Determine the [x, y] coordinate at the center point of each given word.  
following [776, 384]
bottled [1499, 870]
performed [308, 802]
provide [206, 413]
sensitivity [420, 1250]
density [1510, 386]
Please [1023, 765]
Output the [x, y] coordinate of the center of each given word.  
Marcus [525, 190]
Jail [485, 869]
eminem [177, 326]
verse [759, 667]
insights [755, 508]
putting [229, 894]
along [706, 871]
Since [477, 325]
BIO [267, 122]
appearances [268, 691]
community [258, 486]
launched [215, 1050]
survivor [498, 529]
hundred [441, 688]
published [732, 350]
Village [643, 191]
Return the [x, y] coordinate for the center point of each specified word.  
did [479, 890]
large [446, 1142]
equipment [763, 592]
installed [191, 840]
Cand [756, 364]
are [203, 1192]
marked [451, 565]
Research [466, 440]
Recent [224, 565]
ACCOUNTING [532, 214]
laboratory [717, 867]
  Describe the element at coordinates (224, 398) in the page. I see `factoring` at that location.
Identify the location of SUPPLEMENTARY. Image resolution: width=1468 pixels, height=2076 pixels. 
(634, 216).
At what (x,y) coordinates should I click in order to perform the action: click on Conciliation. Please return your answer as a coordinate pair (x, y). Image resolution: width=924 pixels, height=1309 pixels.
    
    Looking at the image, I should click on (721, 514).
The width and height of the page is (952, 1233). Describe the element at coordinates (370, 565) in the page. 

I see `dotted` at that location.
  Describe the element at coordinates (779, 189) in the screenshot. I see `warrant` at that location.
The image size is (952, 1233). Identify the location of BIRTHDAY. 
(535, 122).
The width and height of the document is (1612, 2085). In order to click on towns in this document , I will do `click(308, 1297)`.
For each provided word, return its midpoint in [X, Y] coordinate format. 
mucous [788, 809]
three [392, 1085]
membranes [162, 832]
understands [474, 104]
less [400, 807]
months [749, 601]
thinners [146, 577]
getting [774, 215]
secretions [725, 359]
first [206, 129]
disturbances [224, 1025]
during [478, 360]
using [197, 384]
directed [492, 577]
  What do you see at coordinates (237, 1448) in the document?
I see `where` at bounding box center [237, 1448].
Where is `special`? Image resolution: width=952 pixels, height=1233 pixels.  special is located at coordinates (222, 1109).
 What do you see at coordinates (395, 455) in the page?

__Work instructions__
Reproduce all of the rows above verbatim, without any alteration.

__Problem solution__
Determine the [x, y] coordinate at the center point of each given word.  
following [776, 384]
bottled [1499, 870]
performed [308, 802]
provide [206, 413]
sensitivity [420, 1250]
density [1510, 386]
Please [1023, 765]
Output the [x, y] coordinate of the center of each given word.  
Marcus [525, 190]
Jail [485, 869]
eminem [177, 326]
verse [759, 667]
insights [755, 508]
putting [229, 894]
along [706, 871]
Since [477, 325]
BIO [267, 122]
appearances [268, 691]
community [258, 486]
launched [215, 1050]
survivor [498, 529]
hundred [441, 688]
published [732, 350]
Village [643, 191]
Return the [x, y] coordinate for the center point of each specified word.  
did [479, 890]
large [446, 1142]
equipment [763, 592]
installed [191, 840]
Cand [756, 364]
are [203, 1192]
marked [451, 565]
Research [466, 440]
Recent [224, 565]
ACCOUNTING [532, 214]
laboratory [717, 867]
  Describe the element at coordinates (224, 398) in the page. I see `factoring` at that location.
Identify the location of SUPPLEMENTARY. Image resolution: width=1468 pixels, height=2076 pixels. 
(634, 216).
At what (x,y) coordinates should I click in order to perform the action: click on Conciliation. Please return your answer as a coordinate pair (x, y). Image resolution: width=924 pixels, height=1309 pixels.
    
    Looking at the image, I should click on (721, 514).
The width and height of the page is (952, 1233). Describe the element at coordinates (370, 565) in the page. 

I see `dotted` at that location.
  Describe the element at coordinates (779, 189) in the screenshot. I see `warrant` at that location.
The image size is (952, 1233). Identify the location of BIRTHDAY. 
(535, 122).
The width and height of the document is (1612, 2085). In order to click on towns in this document , I will do `click(308, 1297)`.
For each provided word, return its midpoint in [X, Y] coordinate format. 
mucous [788, 809]
three [392, 1085]
membranes [162, 832]
understands [474, 104]
less [400, 807]
months [749, 601]
thinners [146, 577]
getting [774, 215]
secretions [725, 359]
first [206, 129]
disturbances [224, 1025]
during [478, 360]
using [197, 384]
directed [492, 577]
  What do you see at coordinates (237, 1448) in the document?
I see `where` at bounding box center [237, 1448].
Where is `special`? Image resolution: width=952 pixels, height=1233 pixels.  special is located at coordinates (222, 1109).
 What do you see at coordinates (395, 455) in the page?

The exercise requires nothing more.